We chatted for the first few miles, before the thunder of the approaching Rips drowned out the Richardsons' voices. The current picked up till our two canoes were careening along at breakneck speed. The roar of the rapids was so loud I could barely hear Debra, just a few feet away.

Abruptly, I felt us go into a spin, whirling round and round in a dizzying eddy. The motion must have startled Pee Wee—I heard him jumping about. Between my knees Bronnie jumped too. As his 90 pounds shifted, the canoe tipped sideways, then capsized. The next instant I was tumbling and thrashing in the middle of the freezing river.

I broke through the surface, shouted Debra's name, went under again.

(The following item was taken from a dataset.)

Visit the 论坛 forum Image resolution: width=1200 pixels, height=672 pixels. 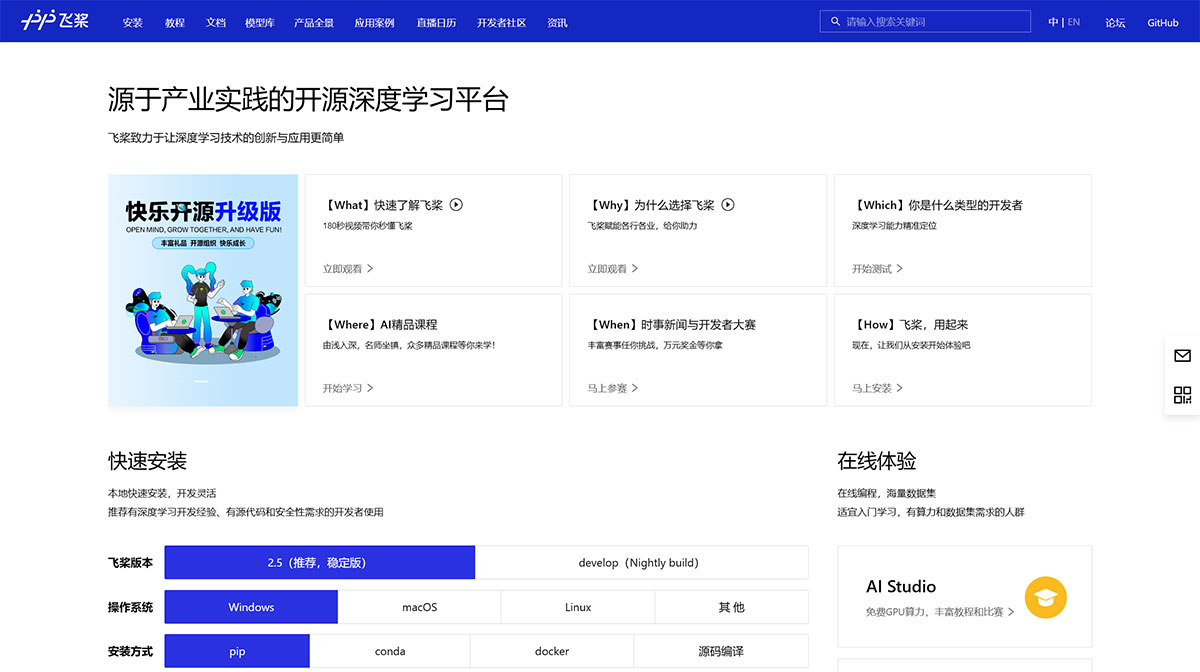pyautogui.click(x=1115, y=22)
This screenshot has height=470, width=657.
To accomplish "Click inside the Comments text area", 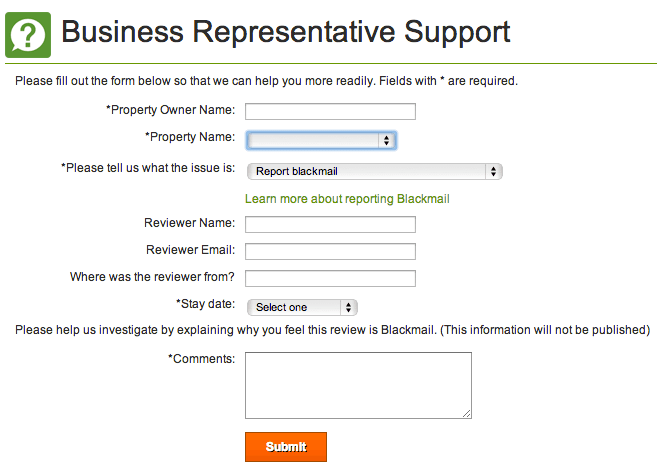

Something kept pushing me down. It was the canoe, forcing me underwater as the current propelled it downstream. Struggling free, I thrust my head up. "Debra!"

I snatched at the canoe, but the current tore it away. I hurtled through the water, slamming into boulders, rolling and spinning. As I bumped against a rock, I managed to grab hold. At that instant I heard over the roar of the water the sweetest sound in the world. Debra calling me.

"Baby!" I yelled. "I'm over here!"

Bill Irwin, with a Seeing Eye dog, is the only blind person to have completed the 2,168 mile Appalachian Trail. For more information, visit billirwin.com.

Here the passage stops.